Christopher Bell said he had a headache after he backed into the wall in the All-Star Race at Texas Motor Speedway in May. Busch also backed into the wall at Pocono before his car snapped and made a second impact on the right side.
“The car is not off-limits,” Patalak told NBC Sports about possible safety improvements. “We are actively looking at ways, we’re always looking at ways to make things better. We just shared with the drivers some simulation work we’ve done for rear impacts, looking at car structure. … We’re always investigating (the car), looking at how it performs on the racetrack and see what we can do better.”
Drivers became more vocal this weekend about safety after Busch’s accident at Pocono. There is a belief in the garage that a series of impacts this year for Busch contributed to his injury. Denny Hamlin, co-owner of Busch’s car, said that Busch “has taken a lot of hits over 25 Gs. The body can only take so much.”
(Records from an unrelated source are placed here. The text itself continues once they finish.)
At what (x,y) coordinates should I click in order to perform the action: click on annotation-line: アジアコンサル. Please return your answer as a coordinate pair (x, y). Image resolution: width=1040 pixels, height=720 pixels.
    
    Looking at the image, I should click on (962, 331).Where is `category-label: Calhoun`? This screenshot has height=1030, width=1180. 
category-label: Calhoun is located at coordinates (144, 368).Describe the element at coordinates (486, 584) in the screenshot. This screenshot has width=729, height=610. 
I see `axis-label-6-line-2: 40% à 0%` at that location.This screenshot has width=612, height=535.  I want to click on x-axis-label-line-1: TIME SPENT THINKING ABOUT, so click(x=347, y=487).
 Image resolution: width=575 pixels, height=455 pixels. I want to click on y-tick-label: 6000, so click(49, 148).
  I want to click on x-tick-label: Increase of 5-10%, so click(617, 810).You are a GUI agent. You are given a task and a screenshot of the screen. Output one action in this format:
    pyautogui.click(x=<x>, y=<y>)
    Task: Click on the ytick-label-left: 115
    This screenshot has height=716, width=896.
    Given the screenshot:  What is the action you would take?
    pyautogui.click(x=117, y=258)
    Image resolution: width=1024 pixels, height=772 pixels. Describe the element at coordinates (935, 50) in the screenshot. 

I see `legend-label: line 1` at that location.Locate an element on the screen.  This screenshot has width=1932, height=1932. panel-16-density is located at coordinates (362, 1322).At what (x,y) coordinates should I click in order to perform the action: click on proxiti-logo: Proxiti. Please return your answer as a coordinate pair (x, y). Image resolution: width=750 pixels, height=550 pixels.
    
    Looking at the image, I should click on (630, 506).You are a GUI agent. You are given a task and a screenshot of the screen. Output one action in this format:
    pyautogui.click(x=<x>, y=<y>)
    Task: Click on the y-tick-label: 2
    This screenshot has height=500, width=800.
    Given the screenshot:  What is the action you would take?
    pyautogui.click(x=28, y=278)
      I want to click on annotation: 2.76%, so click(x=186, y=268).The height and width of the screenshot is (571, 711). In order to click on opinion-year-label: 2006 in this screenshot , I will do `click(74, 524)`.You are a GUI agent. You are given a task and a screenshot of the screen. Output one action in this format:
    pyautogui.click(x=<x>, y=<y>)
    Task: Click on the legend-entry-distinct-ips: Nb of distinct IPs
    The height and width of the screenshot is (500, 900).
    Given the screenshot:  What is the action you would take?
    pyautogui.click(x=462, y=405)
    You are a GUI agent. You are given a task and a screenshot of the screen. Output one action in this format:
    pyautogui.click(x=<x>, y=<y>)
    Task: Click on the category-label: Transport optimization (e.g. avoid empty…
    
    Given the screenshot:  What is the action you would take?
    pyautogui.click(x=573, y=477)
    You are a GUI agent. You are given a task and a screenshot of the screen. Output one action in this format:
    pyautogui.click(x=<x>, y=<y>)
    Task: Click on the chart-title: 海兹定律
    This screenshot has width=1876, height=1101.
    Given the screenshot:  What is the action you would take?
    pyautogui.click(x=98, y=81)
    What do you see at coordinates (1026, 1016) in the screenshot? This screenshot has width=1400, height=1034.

“Just unfortunate for Kurt,” 23XI Racing teammate Bubba Wallace said. “You never know which hit can trigger it, right? That happened to be the one. I look back at my hit at Atlanta, and numbers-wise that was the hardest hit of my career and I was ready to climb back the next day. Crazy how it works out.”
Daniel Suarez remains confident that NASCAR will find solutions for the drivers.
“It is a bit concerning that the impact that our friend Kurt Busch had in Pocono had this kind of results,” Suarez said. “The impact didn’t look that hard, but NASCAR has a very big group of smart people working on that, and I’m sure they’re going to find answers to the questions we have.”
Corey LaJoie is on the Drivers Advisory Council that is led by NBC Sports analyst Jeff Burton. LaJoie and Joey Logano, a fellow board member of the council, are spearheading the council’s safety efforts.
LaJoie told NBC Sports that among additional areas that are being examined are the SAFER barrier, helmets and mouthguard accelerometers.
LaJoie said NASCAR may remove some pieces of foam behind the SAFER barrier at some tracks to allow the barrier to give more and potentially absorb more of an impact. NASCAR also is looking at some different padding in helmets, similar to some changes made to football helmets. LaJoie was among four drivers who raced last week with a mouthguard accelerometer, which is used to gather data on how a crash impacts a driver.
“It’s easy to point at the car, the car, the car, but the car is built for the outlier crashes, the T-bone wreck where it’s considerably safer,” LaJoie told NBC Sports. “In pretty much every area it is safer.
“But the problem is when you back one like Kurt did at Pocono, the rear, the transaxle, the way it is, and the reinforced fuel cell the way it is now in this car and how the rear clip is constructed, the previous car you back into the fence and whole rear clip would buckle underneath the rear end housing. … You had a foot and a half of crush, and now you get eight inches of crush and that’s a big difference on dispersing the energy.”